There was something really sacred about these times I ended up
spending with people when they were completely relaxed and
away from all the the daily toils of life, and I felt like on
the whole people in Japan treasured human connection in a way
that's often missing in the West. I also thought about how I
might feel if a friend of mine really connected with my dad
(who I was also somewhat distant from), and it would be hard
for me too. Even though it was difficult to navigate and I
felt quite awkward, I still felt like I was getting to have
such a rare and unique experience.
Arthur and I kept in touch for most of our travels and were
having some parallel experiences. He also went and Wwoofed in
a remote area and came up against a lot of culture clashes;
and he also had some very cool cultural experiences, including
a similar post-Obon honouring at a family grave. We talked a
lot about food, and how specific everyone was about sauces;
and he got to eat some matcha soba (!). Even though we
eventually lost touch with each other, I still remember fondly
the communications we had, and it seemed a little less lonely
knowing he was also going through a roller coaster ride of
experiences.

## DATA PROVIDED
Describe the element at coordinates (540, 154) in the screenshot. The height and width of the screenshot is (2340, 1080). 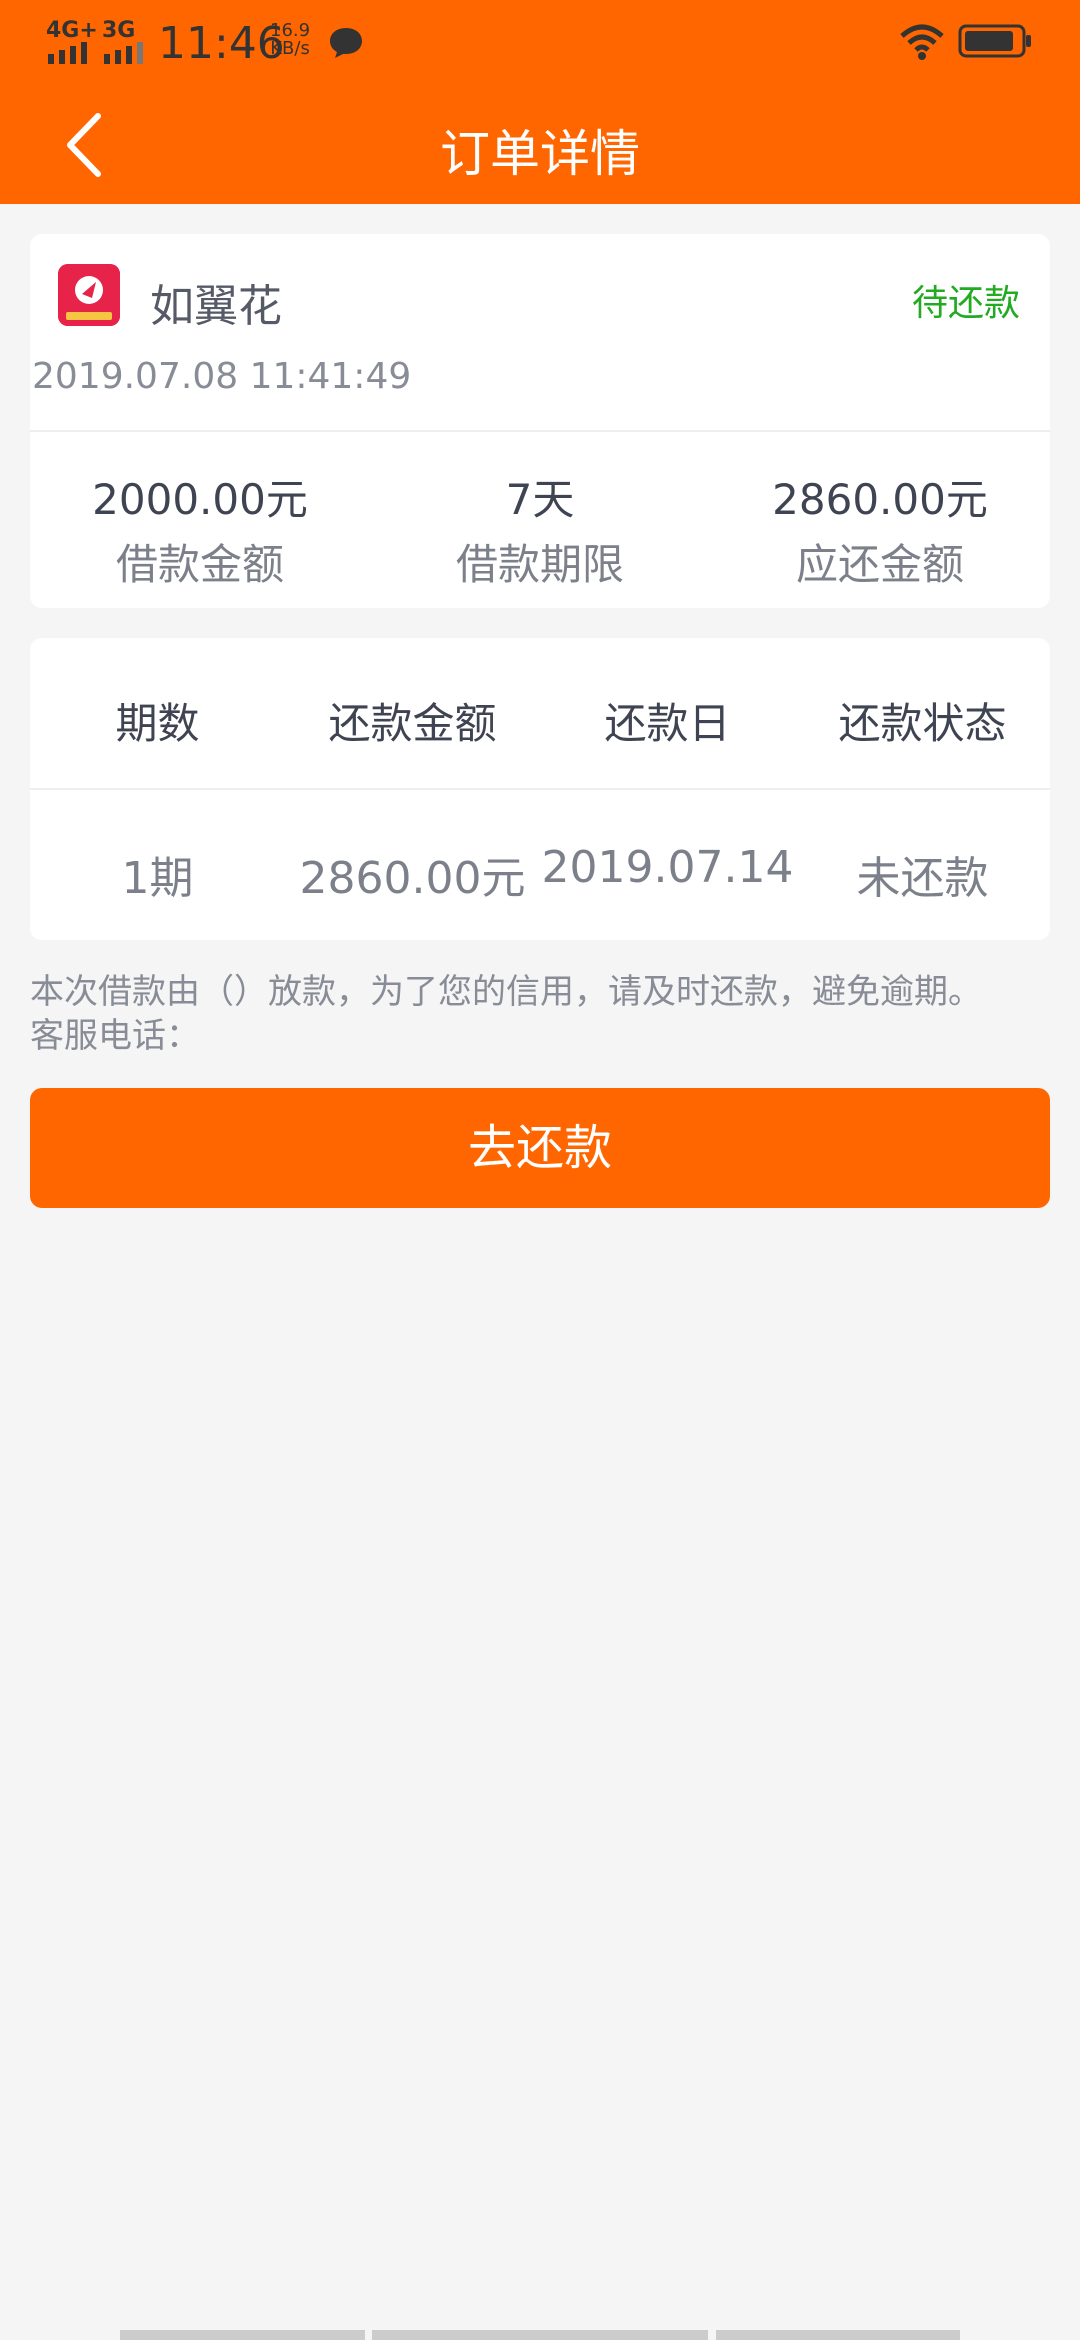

## EXERCISES TO COMPLETE
1 – From the passage about travels in Japan, list each thing Arthur himself did or went through on his own travels.
2 – Go on with the passage about travels in Japan, starting right after its final sentence.

## ANSWER SET
1 –
- Wwoofed in a remote area
- Came up against a lot of culture clashes
- Had some very cool cultural experiences, including a post-Obon honouring at a family grave
- Ate some matcha soba

2 –
I slept on the floor in the ancestor room which had thin doors
and walls, and I was often woken up in the night by guttural
wheezing that seemed to fill the walls, and I couldn't make
out where it was coming from. It was reminiscent of a scene in
Dario Argento's Suspiria film when, after maggots from spoiled
meat infested their rooms, young women from a dance school had
to sleep together in one of the big dance studios, and the
main character Suzy was disturbed by the presence of the
sleeping headmistress, who was concealed behind a curtain and
could only be seen in shadow.
August 19
I watched Hotaru's aunt whip together tofu and sweet rice
powder, roll it into balls, boil them and then cool them down
with cold water. They were extremely delicious.
Hotaru lent me a book called "Dogs and Demons: Tales from the
Darkside of Modern Japan", and it helped me understand a lot
of what was going on under the surface culturally. In the
90's, in order to boost the economy the government started
promoting erroneous construction projects all over the
country, and Japan became the biggest construction site in the
world. Remnants of this still remained and it explained why we
were constantly going through construction sites all
throughout the countryside, and why there were bridges,
pathways, boardwalks and cement steps everywhere. They were
mostly "make work" projects, and the politicians who endorsed
them got financial subsidies.
The author called Japan a "kindergarten state" where the
government controlled every aspect of people's lives. He also
talked a lot about group identity and obedience, and how
people are ostracized for not conforming. One of the most
interesting things I read about was about "park moms" who meet
up in parks and all dress the same and dress their kids the
same. And then there were outcast moms who were called "park
gypsies".
I spent my last evening with Hotaru and her family at an
onsen. The moon was shining down over us in the outside area,
which was tucked into the mountains.
Before I left, her dad gave a me a really cool postcard with
some art that was done by one of his students.